La prise en charge se déploie selon les étapes suivantes : le procureur de la République déclenche une ordonnance de placement provisoire (OPP) et confie l’enfant à l’aide sociale à l’enfance (ASE) ; l’enfant est transporté vers l’Hôpital Nord Franche-Comté par le SAMU, le SDIS ou les transporteurs sanitaires privés avec la régulation du centre 15 ; une hospitalisation prioritaire en pédiatrie est organisée (environ 72 heures), avec une évaluation somatique et psychologique spécialisée (psychotraumatisme).
En parallèle, l’ASE conduit l’évaluation sociale afin de préparer une solution d’accueil adaptée et pérenne à la sortie de l’hôpital ; la prise en charge s’inscrit ensuite dans un parcours coordonné associant l’hôpital, l’ASE, la justice et les dispositifs de suivi psychologique existants (CRP, UAPED*, pédopsychiatrie).
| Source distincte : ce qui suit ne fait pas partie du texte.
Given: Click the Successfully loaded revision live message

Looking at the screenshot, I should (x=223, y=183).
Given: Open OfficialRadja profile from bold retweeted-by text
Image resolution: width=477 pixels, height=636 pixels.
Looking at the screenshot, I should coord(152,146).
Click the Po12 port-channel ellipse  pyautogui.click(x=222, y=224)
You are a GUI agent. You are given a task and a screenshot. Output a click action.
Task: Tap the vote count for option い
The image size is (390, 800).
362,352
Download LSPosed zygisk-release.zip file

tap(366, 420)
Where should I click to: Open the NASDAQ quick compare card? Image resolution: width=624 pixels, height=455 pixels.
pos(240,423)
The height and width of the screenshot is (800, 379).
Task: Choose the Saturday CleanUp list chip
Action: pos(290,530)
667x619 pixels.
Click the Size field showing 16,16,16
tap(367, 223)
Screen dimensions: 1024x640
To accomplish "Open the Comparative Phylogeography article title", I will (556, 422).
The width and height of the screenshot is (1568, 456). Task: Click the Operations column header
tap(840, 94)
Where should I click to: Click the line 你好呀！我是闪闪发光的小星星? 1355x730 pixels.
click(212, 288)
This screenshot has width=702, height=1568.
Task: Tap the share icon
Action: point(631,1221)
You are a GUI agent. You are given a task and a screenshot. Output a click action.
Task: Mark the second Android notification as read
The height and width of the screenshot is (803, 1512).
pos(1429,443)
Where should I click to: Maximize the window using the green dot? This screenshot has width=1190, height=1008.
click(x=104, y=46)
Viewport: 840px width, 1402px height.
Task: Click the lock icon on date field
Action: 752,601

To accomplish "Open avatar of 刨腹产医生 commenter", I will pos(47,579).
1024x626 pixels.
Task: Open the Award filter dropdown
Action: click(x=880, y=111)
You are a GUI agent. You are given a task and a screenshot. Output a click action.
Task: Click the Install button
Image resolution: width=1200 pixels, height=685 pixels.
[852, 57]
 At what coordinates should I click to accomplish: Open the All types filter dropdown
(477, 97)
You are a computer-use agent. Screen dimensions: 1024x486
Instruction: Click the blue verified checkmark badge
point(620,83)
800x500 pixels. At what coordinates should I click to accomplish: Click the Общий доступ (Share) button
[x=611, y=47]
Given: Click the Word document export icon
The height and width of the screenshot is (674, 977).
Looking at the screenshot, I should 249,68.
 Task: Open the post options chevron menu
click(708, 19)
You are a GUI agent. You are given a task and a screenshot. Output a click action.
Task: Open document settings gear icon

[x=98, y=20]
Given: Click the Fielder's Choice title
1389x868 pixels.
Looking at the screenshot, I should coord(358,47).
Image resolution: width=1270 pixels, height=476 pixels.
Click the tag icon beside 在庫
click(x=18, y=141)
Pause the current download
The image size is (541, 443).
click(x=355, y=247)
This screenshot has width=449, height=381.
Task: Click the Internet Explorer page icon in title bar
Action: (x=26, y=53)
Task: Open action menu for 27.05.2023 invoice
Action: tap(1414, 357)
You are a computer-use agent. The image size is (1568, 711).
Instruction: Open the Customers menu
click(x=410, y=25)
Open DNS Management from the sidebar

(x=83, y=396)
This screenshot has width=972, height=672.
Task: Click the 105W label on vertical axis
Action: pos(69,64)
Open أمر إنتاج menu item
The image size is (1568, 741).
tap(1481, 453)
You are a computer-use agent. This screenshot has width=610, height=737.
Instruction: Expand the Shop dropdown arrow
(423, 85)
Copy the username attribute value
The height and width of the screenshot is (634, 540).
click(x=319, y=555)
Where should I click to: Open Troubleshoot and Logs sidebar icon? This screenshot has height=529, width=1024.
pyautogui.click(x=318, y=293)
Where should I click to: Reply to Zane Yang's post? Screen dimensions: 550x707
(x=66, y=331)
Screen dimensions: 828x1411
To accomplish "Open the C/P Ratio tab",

Objectif ? "protéger immédiatement l’enfant, reconnaître son statut de victime et sécuriser son parcours médico-psychologique et social, en cohérence avec les dispositifs déjà existants (ASE, hôpital, pédopsychiatrie, CRP, UAPED, associations d’aide aux victimes)", nous est-il précisé.
L’ARS assure la structuration, le pilotage et la sécurisation du dispositif. *CRP : centre régional de psychotraumatisme. UAPED : Unité d’accueil pédiatrique pour l’enfance en danger.